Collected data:
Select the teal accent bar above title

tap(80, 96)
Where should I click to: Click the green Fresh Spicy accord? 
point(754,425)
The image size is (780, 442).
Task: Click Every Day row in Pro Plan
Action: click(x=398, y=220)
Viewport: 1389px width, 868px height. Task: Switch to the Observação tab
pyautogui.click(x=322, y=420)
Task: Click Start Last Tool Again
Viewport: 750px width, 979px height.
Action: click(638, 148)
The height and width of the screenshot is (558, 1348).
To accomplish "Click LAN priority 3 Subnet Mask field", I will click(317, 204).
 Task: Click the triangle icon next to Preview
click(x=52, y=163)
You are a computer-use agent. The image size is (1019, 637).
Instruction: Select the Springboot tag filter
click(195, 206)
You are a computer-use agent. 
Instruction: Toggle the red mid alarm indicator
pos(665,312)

What the task asks: Where the string "computer" appears in a line of the entries above, return that line.

Response:
You are a computer-use agent. The image size is (1019, 637).
You are a computer-use agent. 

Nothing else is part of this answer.